» **TEXT EXTRACT**:

Wednesday, November 30, 2005

Marketing for Artists

This Saturday I'm planning to have all my business and professional problems solved and my future assured.

You may think I'm exaggerating, but I have extraordinary high hopes and excitement about a seminar I'm participating in. The title is Strategic Planning Workshop for artists, run by a New York-based organization, Creative Capital Foundation. These workshops are given periodically at locations scattered around the country.

THE MOTIVATION: I saw one of my friends come back transformed from one of these classes last spring. Carrie Knowles, a visual artist as well as author of THE LAST CHILDHOOD, attended a weekend class.

When she got back, she bought a historic house, moved her office out of her house and into this new arts center, established an art gallery/studio in the building and a writing office, and rented space to me and others.

Moreover, six months later, she's still steaming ahead with her writing and art a lot faster than she used to.

THE RESULT: I'm going to go to this thing day after tomorrow and see what happens to me.

One of the exercises, I'm told, is doing an "elevator pitch." That's putting together--and practicing--a sentence that will sell your book to the publishing luminary you find yourself squeezed in next to on an elevator.

I will report here what happens.

Monday, November 28, 2005

Courage Advice From Another Site

Another creative courage strategy that works, reprinted from the Confidence & Courage Tips link on my link list to the left side of this site. Do give this one a shot; it's good for the just-back-from-the-holiday Monday.


Rise, Knight...

» **WHAT NEEDS TO BE DONE**: Quote the blog post word for word, from "Wednesday, November 30, 2005" up to and including "around the country.". The listing is not needed.

» **MATERIAL**:

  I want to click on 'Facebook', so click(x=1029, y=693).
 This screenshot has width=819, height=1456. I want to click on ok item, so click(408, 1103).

» **WRITTEN RESPONSE**:
Wednesday, November 30, 2005

Marketing for Artists

This Saturday I'm planning to have all my business and professional problems solved and my future assured.

You may think I'm exaggerating, but I have extraordinary high hopes and excitement about a seminar I'm participating in. The title is Strategic Planning Workshop for artists, run by a New York-based organization, Creative Capital Foundation. These workshops are given periodically at locations scattered around the country.